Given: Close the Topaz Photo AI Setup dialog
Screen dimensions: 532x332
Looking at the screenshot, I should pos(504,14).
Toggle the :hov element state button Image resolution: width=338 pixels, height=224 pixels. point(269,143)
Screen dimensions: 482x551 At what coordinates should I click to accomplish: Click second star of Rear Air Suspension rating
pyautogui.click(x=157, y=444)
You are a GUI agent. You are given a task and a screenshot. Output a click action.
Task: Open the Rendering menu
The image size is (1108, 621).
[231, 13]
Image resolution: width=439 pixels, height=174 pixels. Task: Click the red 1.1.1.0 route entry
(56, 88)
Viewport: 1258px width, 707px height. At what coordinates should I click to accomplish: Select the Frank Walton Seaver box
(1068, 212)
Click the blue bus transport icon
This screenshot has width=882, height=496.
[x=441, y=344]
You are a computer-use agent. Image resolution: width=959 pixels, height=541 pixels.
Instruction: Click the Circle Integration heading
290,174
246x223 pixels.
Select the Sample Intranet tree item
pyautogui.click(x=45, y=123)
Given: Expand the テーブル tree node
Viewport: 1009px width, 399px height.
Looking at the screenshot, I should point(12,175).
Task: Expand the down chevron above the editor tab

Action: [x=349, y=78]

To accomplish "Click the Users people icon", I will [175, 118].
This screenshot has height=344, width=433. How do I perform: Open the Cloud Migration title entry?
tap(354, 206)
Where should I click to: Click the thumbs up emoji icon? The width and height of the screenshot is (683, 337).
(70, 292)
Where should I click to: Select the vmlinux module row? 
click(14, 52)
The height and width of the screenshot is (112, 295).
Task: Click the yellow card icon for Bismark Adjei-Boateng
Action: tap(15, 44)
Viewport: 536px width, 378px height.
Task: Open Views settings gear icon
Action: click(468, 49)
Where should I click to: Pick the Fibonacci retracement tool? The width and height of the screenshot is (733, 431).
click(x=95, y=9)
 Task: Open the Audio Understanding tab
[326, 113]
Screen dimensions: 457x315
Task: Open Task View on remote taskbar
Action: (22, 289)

# # #

> Stated exercise
How many lines of the records above contain the string "dimensions"? Case counts, and the reply should be the number alone.

> Completed task
3